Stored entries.
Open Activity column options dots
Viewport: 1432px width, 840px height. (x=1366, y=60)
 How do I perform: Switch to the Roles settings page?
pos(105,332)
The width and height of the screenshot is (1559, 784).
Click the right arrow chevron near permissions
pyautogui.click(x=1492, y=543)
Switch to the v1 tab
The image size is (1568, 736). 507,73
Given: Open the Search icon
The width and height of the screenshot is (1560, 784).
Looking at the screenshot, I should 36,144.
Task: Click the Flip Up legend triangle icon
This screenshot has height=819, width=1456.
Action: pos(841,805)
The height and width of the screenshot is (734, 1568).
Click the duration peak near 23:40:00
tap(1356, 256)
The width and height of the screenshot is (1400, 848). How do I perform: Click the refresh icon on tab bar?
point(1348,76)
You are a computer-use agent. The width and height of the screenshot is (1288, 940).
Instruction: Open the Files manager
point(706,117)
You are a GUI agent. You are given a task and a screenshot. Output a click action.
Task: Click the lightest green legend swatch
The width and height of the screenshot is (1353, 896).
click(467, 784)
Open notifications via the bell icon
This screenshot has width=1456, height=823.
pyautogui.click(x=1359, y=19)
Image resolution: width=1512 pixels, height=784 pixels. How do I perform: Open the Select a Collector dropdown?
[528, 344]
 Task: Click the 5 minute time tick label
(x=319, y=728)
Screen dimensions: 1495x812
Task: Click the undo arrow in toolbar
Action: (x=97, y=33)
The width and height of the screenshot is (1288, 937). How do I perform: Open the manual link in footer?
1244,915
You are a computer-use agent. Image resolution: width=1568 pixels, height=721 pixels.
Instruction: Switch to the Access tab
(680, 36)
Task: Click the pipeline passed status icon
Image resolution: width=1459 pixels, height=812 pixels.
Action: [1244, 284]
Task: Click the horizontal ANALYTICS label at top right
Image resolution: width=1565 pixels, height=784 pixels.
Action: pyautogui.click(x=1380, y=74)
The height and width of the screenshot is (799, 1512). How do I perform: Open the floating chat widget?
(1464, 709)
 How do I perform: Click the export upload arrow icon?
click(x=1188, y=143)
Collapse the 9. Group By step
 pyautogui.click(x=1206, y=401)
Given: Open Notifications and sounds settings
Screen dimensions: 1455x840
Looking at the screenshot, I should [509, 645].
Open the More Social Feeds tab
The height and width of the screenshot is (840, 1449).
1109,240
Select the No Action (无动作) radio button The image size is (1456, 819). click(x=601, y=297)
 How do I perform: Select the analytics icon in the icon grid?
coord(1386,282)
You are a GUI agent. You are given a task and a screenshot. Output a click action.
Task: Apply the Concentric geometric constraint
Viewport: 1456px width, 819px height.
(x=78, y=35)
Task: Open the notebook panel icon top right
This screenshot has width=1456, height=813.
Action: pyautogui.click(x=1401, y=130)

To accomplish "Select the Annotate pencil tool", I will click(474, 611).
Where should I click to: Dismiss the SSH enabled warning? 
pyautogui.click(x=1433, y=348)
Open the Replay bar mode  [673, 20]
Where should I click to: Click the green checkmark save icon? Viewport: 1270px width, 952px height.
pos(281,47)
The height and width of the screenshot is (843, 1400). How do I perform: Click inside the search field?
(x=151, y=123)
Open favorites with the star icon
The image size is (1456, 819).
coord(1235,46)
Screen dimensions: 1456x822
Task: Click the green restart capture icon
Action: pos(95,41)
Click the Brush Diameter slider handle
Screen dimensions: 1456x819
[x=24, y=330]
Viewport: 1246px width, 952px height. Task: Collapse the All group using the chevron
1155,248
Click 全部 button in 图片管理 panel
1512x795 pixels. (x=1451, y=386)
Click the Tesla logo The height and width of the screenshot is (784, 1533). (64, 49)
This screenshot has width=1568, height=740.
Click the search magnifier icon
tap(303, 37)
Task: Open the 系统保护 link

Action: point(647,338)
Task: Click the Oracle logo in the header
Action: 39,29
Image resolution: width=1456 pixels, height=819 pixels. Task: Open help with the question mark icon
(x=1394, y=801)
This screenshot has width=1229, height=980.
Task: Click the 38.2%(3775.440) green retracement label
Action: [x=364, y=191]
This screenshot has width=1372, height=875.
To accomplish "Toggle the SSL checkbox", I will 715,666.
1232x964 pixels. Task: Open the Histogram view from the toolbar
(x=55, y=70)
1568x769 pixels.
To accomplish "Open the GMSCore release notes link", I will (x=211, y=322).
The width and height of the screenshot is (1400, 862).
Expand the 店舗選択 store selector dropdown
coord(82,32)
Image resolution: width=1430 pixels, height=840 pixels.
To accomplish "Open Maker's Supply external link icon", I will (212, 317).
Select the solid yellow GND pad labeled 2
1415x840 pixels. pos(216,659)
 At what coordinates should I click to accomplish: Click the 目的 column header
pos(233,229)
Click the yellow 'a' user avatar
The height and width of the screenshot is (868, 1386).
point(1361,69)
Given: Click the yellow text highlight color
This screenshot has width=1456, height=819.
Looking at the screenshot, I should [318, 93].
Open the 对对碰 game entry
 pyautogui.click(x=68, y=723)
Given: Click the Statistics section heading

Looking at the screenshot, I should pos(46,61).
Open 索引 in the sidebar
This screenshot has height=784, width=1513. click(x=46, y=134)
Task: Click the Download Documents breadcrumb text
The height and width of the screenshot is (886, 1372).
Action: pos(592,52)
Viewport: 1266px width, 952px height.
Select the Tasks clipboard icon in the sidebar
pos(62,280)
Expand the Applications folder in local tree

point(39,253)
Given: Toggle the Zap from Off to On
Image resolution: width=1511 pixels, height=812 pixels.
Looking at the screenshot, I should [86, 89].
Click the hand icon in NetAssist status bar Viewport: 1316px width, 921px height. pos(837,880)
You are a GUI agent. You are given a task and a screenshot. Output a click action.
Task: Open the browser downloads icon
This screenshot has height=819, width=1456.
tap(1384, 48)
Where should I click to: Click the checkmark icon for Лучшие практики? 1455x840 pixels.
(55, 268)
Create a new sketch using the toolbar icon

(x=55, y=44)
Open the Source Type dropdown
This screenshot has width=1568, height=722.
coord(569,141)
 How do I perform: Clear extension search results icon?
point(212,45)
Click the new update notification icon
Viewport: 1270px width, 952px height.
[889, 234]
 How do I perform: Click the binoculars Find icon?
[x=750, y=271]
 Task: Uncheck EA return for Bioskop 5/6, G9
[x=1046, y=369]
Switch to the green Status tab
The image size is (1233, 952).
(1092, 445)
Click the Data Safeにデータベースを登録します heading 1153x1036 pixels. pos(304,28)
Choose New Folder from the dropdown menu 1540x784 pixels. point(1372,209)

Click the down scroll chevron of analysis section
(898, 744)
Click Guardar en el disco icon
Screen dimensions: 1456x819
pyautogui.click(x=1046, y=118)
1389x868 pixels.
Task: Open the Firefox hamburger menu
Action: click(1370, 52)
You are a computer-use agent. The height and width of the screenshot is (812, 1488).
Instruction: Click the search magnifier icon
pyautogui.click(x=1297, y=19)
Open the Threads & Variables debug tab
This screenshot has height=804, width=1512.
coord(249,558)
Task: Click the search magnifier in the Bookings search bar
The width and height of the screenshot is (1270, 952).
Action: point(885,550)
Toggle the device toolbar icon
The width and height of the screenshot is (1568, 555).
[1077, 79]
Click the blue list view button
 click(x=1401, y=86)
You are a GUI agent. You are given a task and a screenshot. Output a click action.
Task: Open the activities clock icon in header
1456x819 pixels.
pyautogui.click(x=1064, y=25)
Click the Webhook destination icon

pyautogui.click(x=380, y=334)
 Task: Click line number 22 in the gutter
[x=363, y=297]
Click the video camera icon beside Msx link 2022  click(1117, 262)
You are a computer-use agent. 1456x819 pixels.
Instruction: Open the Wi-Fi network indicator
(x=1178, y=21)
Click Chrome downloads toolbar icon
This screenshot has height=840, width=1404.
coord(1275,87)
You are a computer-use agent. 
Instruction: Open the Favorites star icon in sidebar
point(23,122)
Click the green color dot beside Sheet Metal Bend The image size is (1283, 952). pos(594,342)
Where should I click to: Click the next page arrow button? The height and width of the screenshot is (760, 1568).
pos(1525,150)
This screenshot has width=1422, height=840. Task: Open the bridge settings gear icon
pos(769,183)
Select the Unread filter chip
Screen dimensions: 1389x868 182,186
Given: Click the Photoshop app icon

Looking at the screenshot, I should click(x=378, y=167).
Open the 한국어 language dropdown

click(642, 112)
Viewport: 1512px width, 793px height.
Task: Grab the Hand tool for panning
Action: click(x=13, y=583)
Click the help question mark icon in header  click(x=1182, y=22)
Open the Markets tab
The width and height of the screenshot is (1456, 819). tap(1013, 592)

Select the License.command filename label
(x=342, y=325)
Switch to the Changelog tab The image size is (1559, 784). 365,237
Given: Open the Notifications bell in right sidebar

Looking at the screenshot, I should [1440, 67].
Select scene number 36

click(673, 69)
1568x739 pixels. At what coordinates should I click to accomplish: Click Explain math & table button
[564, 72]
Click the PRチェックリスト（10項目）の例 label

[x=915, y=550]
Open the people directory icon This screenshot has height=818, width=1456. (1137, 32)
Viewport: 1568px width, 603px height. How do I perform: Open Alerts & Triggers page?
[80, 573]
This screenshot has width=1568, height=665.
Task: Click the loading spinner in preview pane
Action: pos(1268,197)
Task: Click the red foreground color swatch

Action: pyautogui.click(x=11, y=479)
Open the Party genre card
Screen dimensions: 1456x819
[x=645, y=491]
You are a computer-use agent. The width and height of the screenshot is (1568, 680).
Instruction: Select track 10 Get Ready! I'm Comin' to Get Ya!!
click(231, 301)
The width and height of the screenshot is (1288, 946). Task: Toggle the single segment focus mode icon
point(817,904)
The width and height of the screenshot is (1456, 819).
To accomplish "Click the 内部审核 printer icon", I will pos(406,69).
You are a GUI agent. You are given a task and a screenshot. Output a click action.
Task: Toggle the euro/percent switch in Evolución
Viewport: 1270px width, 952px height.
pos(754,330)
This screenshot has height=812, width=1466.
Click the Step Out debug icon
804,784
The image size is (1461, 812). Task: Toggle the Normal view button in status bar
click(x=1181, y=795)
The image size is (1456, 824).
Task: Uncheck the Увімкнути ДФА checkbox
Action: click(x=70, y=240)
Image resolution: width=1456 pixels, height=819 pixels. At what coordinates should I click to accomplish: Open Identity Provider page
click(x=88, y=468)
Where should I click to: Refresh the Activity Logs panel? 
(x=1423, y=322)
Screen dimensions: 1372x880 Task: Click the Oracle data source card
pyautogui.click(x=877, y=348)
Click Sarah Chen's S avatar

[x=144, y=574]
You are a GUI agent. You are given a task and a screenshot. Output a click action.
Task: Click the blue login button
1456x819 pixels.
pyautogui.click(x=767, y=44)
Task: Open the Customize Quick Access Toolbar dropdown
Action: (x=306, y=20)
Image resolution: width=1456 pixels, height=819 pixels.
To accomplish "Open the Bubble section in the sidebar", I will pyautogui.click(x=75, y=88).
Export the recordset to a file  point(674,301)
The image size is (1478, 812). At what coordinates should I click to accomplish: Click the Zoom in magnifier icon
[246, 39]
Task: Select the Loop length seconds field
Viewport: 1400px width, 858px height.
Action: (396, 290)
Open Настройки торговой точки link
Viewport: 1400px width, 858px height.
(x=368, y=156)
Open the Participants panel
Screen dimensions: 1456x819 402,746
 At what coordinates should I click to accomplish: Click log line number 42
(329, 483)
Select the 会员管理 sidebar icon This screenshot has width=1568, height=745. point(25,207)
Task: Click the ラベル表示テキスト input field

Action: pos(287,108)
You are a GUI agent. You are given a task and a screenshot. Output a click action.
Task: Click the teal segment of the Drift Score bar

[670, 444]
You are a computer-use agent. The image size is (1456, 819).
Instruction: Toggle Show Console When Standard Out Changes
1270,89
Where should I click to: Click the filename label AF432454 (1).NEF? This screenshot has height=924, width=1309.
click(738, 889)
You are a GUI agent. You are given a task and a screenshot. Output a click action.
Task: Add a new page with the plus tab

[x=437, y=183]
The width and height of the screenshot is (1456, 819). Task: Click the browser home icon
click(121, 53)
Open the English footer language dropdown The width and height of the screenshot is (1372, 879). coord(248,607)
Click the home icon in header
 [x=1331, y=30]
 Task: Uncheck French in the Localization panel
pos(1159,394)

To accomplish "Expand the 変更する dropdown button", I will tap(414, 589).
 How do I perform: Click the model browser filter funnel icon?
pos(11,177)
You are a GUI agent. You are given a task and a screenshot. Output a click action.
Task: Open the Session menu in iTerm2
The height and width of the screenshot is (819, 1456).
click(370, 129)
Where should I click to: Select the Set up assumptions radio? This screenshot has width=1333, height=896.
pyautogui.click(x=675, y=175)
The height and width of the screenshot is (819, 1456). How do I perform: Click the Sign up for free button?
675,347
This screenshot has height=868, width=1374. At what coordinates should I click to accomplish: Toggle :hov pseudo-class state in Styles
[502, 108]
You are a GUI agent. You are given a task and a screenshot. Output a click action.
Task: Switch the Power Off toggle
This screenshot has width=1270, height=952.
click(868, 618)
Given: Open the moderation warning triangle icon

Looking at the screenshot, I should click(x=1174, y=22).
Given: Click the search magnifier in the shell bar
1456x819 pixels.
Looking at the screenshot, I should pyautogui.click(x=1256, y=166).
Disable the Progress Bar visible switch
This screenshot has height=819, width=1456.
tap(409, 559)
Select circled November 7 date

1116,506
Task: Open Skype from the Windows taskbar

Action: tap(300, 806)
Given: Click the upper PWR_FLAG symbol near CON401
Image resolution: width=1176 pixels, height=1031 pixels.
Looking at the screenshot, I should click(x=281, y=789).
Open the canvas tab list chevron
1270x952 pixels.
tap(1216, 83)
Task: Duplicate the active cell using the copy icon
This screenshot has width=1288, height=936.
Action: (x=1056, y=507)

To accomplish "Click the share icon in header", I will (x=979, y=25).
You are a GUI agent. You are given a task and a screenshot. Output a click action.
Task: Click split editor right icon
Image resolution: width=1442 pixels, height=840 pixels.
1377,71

Your goal. Where a line of the records includes "text", copy it.

Task solution.
Given: Click the yellow text highlight color
Task: Click the Download Documents breadcrumb text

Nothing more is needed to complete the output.